Suppose we have n possibly overlapping squares that share exactly one vertex (corner); in other words, there is one point that is a vertex of each of the squares, but no other point is a vertex of more than one square. The figure below shows one way to draw five such squares (i.e., this is the case n = 5). How many vertices do the squares have in all?
We begin by drawing some examples, counting the number of vertices, and constructing the following table. We are using the notation f(n) for the total number of vertices of n squares to emphasize that the number of vertices is a function of n, though we don’t know a formula for the function yet.
n: | 1 | 2 | 3 | 4 | 5 | 6 |
---|---|---|---|---|---|---|
f(n): | 4 | 7 | 10 | 13 | 16 | 19 |
We would like to find a formula for f(n) in terms of n. In this case the pattern is fairly easy to see: each value of f(n) is 3 more than the previous value. We can see this if we look at the differences between successive numbers in the sequence, writing these differences in a row beneath the f(n) row.

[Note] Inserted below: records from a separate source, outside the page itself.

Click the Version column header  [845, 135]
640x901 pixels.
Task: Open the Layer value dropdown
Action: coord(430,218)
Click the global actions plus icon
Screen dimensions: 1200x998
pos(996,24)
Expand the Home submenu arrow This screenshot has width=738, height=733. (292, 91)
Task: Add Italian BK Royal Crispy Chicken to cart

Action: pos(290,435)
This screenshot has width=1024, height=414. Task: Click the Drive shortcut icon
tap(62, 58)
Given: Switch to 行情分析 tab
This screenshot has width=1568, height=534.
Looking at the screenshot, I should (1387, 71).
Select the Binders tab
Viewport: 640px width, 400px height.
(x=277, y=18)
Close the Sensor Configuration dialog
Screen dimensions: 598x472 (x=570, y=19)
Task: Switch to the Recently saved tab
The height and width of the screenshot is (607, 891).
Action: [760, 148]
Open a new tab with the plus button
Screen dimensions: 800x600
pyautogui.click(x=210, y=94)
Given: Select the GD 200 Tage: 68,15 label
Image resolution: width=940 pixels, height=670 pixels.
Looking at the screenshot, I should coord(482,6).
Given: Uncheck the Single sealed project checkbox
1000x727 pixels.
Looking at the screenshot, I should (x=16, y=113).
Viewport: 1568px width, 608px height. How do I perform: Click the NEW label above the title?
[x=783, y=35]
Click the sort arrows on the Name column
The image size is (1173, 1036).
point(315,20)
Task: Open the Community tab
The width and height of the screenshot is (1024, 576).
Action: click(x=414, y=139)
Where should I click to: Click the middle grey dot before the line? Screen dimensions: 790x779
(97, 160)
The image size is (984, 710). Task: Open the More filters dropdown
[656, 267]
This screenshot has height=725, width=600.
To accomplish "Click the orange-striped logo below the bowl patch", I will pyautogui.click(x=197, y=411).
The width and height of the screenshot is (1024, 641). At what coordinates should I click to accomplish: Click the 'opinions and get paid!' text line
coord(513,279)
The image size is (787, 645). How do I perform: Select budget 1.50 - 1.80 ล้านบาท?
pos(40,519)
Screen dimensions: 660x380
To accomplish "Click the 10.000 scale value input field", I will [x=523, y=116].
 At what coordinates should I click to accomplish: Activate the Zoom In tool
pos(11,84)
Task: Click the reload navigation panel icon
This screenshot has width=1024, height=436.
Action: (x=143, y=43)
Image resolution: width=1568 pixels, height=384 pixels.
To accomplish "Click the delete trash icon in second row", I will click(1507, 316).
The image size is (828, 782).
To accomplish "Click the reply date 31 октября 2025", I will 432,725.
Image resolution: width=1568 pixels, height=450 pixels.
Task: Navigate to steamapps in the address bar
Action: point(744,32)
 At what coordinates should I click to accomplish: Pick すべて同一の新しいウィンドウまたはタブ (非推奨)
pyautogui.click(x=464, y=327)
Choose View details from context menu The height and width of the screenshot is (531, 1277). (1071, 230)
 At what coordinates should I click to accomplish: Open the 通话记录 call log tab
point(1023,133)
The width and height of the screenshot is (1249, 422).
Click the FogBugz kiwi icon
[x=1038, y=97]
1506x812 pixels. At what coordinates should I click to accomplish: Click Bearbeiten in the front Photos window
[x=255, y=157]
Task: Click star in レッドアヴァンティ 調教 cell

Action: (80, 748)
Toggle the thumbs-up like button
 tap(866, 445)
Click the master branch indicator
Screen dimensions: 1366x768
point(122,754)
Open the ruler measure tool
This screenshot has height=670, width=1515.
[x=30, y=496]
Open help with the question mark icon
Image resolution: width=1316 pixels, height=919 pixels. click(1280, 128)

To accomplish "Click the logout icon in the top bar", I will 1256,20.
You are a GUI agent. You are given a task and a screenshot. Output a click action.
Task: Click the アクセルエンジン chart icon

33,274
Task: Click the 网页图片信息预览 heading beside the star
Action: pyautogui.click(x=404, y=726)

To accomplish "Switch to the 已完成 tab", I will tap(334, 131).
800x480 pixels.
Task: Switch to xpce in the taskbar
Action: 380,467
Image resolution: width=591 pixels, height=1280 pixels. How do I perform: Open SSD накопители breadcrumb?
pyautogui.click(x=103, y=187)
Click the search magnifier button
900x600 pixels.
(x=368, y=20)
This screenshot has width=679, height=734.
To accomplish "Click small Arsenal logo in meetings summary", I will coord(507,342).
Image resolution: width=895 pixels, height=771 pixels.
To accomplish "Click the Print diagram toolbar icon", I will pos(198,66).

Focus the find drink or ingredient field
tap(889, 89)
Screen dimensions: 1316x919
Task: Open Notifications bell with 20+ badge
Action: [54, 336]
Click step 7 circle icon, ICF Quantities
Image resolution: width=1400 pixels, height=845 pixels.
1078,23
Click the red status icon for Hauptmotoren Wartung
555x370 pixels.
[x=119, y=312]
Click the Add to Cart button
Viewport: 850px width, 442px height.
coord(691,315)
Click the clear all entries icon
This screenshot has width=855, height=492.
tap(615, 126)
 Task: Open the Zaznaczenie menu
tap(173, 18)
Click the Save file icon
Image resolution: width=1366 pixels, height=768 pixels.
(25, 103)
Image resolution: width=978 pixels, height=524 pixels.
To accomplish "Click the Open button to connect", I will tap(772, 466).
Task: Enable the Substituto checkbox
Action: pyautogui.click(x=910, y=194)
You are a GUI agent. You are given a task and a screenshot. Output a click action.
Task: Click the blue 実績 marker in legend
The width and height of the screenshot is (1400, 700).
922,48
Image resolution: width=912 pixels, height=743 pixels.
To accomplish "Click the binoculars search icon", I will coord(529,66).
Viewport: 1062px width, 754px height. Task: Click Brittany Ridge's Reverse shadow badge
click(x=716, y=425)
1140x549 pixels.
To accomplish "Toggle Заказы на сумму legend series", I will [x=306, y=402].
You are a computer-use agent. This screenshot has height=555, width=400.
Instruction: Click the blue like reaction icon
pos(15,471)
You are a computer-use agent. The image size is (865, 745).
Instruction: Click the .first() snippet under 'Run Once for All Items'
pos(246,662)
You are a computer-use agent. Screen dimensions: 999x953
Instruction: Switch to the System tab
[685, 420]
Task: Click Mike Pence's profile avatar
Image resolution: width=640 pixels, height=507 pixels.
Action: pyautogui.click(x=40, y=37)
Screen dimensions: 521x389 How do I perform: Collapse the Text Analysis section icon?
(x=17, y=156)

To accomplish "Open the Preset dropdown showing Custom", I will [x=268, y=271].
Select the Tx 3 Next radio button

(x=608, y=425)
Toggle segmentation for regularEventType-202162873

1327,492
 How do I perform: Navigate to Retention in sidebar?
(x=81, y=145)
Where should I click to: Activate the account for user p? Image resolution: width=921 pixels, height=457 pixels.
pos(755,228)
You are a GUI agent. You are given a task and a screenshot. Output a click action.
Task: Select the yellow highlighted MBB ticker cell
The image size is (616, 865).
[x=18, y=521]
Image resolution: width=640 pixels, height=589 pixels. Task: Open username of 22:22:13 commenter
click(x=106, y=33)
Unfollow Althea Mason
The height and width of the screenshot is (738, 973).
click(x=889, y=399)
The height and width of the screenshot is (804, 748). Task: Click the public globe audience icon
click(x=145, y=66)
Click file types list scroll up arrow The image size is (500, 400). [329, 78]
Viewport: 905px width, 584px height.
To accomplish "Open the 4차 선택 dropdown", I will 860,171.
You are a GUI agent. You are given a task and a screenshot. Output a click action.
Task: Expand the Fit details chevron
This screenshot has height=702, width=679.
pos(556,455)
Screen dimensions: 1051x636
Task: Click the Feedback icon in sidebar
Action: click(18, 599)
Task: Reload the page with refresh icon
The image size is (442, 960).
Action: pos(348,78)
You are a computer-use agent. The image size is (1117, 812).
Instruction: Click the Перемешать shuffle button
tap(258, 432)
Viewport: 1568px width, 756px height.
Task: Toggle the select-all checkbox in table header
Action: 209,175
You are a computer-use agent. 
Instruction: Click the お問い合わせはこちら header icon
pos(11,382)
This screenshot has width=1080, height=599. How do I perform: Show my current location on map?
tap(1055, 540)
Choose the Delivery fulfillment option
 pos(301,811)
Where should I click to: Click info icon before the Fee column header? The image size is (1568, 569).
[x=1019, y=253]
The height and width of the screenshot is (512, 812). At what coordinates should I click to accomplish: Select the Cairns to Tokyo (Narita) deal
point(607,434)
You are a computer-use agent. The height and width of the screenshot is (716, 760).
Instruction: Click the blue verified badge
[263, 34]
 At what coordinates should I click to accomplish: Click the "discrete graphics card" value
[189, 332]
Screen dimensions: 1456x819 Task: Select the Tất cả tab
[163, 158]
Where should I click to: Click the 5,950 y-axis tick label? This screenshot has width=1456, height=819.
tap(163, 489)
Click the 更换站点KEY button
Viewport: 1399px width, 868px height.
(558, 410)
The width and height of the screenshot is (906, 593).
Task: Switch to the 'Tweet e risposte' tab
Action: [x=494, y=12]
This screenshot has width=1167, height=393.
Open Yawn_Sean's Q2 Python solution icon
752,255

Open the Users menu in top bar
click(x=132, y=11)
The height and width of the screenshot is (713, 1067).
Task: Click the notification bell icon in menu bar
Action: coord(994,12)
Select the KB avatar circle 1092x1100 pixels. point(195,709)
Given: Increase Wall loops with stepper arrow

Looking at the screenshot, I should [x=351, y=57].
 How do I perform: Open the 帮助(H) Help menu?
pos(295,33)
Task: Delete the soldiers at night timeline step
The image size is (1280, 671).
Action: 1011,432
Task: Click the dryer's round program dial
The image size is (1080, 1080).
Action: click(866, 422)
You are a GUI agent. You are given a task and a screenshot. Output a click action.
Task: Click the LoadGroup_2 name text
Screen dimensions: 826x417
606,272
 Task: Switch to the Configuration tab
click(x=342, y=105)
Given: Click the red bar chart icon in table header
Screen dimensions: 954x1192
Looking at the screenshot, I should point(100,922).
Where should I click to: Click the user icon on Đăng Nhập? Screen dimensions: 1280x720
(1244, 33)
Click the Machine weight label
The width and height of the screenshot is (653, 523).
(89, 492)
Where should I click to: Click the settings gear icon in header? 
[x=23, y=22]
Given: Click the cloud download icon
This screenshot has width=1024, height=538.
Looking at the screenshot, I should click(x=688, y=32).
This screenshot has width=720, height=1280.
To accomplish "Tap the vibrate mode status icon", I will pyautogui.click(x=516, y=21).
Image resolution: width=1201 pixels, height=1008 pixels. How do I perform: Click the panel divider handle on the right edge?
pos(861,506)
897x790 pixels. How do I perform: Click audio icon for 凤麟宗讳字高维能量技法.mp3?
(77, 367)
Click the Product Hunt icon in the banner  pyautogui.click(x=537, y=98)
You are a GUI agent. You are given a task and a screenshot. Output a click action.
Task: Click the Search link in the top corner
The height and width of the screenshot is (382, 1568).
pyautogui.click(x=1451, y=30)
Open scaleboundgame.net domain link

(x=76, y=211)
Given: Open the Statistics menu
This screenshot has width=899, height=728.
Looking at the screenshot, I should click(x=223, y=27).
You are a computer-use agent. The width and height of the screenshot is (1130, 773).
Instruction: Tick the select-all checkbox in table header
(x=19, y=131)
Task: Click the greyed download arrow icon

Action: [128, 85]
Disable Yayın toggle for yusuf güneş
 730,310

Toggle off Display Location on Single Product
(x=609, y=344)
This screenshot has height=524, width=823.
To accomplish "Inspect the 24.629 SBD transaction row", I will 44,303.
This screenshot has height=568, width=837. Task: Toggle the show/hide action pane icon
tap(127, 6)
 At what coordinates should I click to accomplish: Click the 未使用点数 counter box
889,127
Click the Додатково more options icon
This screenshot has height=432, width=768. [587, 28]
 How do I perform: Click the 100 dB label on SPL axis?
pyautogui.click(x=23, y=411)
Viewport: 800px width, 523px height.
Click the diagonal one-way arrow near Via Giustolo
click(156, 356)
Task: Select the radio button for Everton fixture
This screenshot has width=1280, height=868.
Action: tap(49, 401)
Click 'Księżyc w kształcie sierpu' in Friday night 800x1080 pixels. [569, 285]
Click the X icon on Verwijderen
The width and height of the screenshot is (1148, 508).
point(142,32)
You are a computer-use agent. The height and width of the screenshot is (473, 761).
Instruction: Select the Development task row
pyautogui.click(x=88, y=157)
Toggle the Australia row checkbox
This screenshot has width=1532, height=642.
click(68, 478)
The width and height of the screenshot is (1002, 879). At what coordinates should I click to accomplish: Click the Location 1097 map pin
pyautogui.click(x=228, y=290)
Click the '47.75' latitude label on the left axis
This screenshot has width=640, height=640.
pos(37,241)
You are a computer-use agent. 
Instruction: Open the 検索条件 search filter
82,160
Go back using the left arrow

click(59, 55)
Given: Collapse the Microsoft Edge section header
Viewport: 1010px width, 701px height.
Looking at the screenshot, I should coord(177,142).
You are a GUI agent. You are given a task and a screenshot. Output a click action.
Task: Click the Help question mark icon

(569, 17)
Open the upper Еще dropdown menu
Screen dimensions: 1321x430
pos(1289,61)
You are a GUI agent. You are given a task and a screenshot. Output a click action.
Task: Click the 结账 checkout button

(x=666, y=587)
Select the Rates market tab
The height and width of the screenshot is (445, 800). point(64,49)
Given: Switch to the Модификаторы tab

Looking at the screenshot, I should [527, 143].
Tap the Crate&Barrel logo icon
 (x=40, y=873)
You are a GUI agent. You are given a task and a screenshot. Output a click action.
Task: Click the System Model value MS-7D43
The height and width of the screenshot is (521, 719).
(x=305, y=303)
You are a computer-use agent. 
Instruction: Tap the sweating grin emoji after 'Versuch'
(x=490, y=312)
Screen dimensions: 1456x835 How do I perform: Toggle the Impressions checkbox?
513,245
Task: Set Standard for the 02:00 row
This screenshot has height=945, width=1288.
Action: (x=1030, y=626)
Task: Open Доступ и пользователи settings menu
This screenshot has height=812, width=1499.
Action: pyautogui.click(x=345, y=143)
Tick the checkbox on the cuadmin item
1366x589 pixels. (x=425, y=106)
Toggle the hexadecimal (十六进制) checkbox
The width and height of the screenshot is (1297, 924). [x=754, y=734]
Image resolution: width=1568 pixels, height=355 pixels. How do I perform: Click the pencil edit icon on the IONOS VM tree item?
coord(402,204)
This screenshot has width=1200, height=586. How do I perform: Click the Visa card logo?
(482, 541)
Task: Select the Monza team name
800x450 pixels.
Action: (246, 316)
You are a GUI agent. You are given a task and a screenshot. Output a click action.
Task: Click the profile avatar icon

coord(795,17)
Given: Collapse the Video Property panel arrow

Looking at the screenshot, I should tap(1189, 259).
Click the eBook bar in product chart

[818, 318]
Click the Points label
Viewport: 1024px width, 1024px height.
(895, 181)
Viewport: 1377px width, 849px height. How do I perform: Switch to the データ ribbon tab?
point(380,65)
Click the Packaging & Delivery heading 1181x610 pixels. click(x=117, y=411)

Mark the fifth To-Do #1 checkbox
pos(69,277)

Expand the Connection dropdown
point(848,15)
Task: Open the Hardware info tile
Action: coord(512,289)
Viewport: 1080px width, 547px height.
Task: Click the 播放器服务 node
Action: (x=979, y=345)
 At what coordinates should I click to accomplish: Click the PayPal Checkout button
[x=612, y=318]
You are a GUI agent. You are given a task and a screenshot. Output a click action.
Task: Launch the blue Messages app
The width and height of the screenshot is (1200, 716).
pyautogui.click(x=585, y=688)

n: | 1 | 2 | 3 | 4 | 5 | 6 | ||||||
---|---|---|---|---|---|---|---|---|---|---|---|---|
f(n): | 4 | 7 | 10 | 13 | 16 | 19 | ||||||
3 | 3 | 3 | 3 | 3 |
If we plot the points in our table, with n on the horizontal axis and f(n) on the vertical axis, we see that the points lie on a straight line. This leads us to guess that the function f(n) can be described by a linear polynomial, that is, a polynomial of degree 1.
This line has a slope of 3 (the same 3 that is the common difference we saw above), so the equation of the line is f(n) = 3n + b for some value of b. One way to find the value of b is to know that it represents the y-intercept of the line; from our plot above, we see that b = 1.
Alternatively, we can choose a value of n that we know and the corresponding value of f(n), plug them into the incomplete formula f(n) = 3n + b, and solve for the value of b. Let’s use n = 1 and f(n) = 4. We get the equation
4 = 3⋅1 + b,
from which it is clear that b must be 1.
So our guess for the formula of f(n) is
f(n) = 3n + 1.
Let’s check this formula with the data we know. When n = 5, for example, we know that f(n) = 16 (from our experimentation). And our formula says
f(5) = 3⋅5 + 1 = 16,
so it seems to check out. You can check the other points from our table; they should agree with the values given by our formula.
Let’s try another problem. How many diagonals does a regular n-gon have? (Recall that a regular n-gon is a shape with n equal sides and n equal angles. A diagonal is a line from one vertex of the n-gon to another, except that edges of the n-gon don’t count.)
As before, we start by drawing some examples. The smallest value of n that makes sense is n = 3 (a 3-gon is a triangle); we continue up to n = 8 (an 8-gon is an octagon).
We see that a triangle has no diagonals, a square has two, a pentagon has five, a hexagon has nine, and so on. We record this information in a table, using n for the number of sides and d(n) for the number of diagonals. [We could have reused f(n), but since we already used the letter f with a different meaning earlier we chose a different letter this time. On the other hand, we are reusing the letter n with a different meaning here. It’s not terribly important what you name your variables; just be consistent within any one problem.]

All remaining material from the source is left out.